Relativ heißt: Wenn das Risiko einer Einzelperson, sich mit dem Virus zu infizieren, aufgrund von anderen Maßnahmen – wie etwa dem Einhalten der Abstandsmaßnahmen, Selbstisolation oder geringen Fallzahlen in der Umgebung – gering ist, bewirkt auch die Maske einen absolut geringen Effekt. Wenn das Ansteckungsrisiko klein ist, müssen sehr viele Menschen eine Maske tragen, um eine einzelne Infektion zu verhindern.
Eine relative Risikoreduktion von achtzig Prozent bedeutet aber auch: Wenn das Risiko, sich zu infizieren, beispielsweise zehn Prozent beträgt, dann könne das Tragen einer Maske dieses zehnprozentige Risiko auf zwei Prozent senken.
Kurz gesagt: Die Maske bringt etwas.
Relative Risiken und wenige Nebenwirkungen
Zu Nebenwirkungen oder gar schädlichen Effekten von Masken gibt es übrigens bislang keine hochwertigen Studien oder gar Übersichtsstudien – hauptsächlich deshalb, weil kaum Nebeneffekte durch das Maskentragen bekannt ist.
"Sie müssen allerdings richtig eingesetzt werden,“ betont Schünemann. "Etwas Bedenken würde ich anmelden, ob die vielen selbstgemachten Augen/Nasen/Mundschutzmechanismen positive Effekte haben." Tatsächlich gibt es auch Studien über die unterschiedlichen Wirksamkeiten von Masken.
Viele Studien, ein Fazit?
Was alle Studien und Übersichtsstudien vereint, sind die gelinde gesagt erschwerten Bedingungen, unter denen sie erstellt wurden. Denn idealerweise führen Forscher gerne Studien mit randomisierten Kontrollgruppen durch und betrachten immer nur eine Maßnahme für sich.

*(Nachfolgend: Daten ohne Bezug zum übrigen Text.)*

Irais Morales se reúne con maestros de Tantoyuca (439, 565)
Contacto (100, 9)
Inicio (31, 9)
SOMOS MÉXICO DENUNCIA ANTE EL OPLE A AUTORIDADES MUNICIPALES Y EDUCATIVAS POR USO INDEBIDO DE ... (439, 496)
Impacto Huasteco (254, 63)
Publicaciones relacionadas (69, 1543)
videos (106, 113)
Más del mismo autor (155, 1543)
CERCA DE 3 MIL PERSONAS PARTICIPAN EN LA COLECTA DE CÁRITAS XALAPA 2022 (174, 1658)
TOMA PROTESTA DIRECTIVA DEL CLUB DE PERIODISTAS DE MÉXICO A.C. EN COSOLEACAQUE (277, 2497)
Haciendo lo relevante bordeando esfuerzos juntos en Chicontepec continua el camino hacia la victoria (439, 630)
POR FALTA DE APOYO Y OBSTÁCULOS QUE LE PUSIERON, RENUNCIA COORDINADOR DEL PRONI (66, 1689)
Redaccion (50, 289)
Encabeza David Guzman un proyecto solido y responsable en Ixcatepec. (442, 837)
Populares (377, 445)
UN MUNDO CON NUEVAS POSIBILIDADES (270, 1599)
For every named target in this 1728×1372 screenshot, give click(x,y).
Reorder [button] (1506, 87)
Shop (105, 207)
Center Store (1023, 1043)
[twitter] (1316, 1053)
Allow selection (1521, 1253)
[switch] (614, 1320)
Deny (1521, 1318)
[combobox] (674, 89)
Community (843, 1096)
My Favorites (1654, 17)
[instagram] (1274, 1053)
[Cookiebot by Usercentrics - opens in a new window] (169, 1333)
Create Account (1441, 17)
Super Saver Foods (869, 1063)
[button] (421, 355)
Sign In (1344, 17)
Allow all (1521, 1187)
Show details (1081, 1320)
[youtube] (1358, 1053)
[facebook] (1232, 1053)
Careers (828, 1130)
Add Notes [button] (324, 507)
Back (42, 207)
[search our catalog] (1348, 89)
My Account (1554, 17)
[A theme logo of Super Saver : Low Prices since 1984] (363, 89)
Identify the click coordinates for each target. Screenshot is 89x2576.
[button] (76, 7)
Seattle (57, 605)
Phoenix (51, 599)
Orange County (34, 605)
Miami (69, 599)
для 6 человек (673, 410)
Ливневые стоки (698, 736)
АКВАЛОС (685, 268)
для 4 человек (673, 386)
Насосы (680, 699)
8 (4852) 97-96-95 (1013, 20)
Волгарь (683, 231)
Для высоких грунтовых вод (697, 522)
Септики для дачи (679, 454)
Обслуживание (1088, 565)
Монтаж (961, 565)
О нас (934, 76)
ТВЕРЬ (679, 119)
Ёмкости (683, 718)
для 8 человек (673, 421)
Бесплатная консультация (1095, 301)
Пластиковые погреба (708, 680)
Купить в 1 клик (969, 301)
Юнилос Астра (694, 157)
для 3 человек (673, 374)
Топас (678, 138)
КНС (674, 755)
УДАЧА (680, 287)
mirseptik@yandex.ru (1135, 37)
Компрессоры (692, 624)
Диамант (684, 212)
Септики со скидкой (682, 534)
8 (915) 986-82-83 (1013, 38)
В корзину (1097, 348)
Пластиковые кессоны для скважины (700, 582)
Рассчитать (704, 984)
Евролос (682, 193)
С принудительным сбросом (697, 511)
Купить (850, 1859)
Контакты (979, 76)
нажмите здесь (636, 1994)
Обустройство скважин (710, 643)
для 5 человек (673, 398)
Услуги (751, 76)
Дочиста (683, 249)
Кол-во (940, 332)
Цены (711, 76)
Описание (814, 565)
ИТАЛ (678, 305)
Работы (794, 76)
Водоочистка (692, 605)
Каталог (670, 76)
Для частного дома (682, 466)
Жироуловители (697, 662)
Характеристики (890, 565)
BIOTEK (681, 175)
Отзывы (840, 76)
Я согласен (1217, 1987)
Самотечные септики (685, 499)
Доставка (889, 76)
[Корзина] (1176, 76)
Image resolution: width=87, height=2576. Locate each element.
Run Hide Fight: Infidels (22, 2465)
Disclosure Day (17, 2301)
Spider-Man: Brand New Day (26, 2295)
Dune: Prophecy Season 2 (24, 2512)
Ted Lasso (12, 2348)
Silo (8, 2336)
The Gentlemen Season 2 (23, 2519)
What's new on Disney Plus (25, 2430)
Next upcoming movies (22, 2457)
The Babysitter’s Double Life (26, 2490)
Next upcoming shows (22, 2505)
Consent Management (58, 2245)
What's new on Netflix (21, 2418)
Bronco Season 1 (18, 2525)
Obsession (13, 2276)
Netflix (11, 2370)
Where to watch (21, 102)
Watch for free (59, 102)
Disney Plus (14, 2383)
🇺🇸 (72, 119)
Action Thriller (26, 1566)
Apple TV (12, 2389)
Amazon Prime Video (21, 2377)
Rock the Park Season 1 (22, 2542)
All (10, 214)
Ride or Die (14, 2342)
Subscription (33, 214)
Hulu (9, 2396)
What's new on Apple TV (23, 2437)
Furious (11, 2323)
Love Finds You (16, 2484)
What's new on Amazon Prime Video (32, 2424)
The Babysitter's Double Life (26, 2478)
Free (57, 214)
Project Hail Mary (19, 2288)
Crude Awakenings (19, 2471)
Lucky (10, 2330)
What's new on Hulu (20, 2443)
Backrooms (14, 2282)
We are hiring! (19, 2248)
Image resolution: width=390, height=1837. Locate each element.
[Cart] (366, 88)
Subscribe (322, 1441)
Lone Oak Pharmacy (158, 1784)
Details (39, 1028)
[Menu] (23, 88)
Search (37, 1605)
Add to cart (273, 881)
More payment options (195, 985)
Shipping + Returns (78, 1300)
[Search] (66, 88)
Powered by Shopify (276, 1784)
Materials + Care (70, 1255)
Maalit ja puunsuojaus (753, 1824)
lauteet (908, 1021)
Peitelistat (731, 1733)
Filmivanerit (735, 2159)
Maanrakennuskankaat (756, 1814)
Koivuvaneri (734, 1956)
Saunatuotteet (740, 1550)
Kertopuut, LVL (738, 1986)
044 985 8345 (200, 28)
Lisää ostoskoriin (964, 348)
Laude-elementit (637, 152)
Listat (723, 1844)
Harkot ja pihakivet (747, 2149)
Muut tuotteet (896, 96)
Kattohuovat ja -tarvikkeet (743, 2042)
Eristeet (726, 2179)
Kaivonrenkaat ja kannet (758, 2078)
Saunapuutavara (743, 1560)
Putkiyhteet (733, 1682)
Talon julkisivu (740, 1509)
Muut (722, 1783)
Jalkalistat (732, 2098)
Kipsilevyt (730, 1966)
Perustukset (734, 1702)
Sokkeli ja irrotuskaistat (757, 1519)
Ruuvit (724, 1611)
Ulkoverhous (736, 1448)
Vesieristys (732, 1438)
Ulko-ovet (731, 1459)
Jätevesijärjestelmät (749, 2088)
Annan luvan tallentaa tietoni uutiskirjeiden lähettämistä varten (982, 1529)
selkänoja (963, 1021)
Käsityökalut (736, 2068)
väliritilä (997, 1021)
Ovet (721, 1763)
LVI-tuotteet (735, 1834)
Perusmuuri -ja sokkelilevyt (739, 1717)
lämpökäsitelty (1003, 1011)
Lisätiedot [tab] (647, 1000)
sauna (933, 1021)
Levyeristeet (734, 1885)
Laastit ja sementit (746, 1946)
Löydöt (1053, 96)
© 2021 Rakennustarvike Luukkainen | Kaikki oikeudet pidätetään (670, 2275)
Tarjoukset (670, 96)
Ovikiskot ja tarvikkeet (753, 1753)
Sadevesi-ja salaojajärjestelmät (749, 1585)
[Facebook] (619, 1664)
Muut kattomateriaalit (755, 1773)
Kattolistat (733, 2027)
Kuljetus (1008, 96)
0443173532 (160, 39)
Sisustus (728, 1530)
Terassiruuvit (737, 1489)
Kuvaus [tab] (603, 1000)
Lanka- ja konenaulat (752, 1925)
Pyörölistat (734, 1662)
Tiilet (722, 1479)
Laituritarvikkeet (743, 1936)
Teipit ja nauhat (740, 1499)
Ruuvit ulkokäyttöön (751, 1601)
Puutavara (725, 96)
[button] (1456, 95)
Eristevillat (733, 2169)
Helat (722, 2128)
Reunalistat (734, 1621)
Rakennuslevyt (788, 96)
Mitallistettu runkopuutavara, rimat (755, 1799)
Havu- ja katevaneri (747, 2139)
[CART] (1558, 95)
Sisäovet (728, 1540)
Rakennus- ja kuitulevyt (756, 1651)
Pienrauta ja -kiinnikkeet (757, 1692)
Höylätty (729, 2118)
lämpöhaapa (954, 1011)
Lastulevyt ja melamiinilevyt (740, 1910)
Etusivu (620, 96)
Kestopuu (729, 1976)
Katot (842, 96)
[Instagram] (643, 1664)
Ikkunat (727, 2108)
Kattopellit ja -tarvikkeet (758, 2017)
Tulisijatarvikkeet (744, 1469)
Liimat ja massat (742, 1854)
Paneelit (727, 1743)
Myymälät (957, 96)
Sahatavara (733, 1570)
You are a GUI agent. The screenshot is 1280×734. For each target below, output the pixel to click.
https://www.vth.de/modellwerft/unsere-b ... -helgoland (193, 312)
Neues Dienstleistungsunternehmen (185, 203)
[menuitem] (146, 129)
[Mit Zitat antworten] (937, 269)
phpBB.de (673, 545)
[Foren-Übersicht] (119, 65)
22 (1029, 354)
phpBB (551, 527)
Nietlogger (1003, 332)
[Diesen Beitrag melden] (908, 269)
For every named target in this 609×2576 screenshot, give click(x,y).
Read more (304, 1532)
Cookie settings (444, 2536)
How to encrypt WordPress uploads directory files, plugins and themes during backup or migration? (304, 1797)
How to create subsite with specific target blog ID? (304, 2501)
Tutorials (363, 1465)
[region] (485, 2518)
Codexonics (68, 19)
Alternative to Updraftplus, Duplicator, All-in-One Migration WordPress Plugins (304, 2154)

Das allerdings ist in Beobachtungsstudien während einer weltweiten Pandemie kaum möglich. Hier gelten immer mehrere Maßnahmen gleichzeitig – also beispielsweise Grenzschließung, Maskenpflicht, Quarantäne und vielleicht noch ein Lockdown. Wie soll man da den einen vom anderen Effekt trennen? Und auch Studienteilnehmer wird man kaum kontrolliert von einer Maßnahme abhalten oder sie dazu anhalten können.
Schünemann bleibt beim Beispiel der randomisierten Studien mit Maske: "Wenn das Risiko einer Ansteckung gering ist, werden sich die Menschen eher nicht an die Empfehlungen, eine Maske zu tragen, halten. Ist das Risiko aber groß, wird es wenig Teilnehmer geben, die auf das Maskentragen verzichten wollen. Das kann zu systematischen Fehlern in diesen Studien führen."
Somit lautet sein Fazit: "Wir müssen diese Studien genau jetzt durchführen. Es ist schwierig, aber wir müssen es versuchen."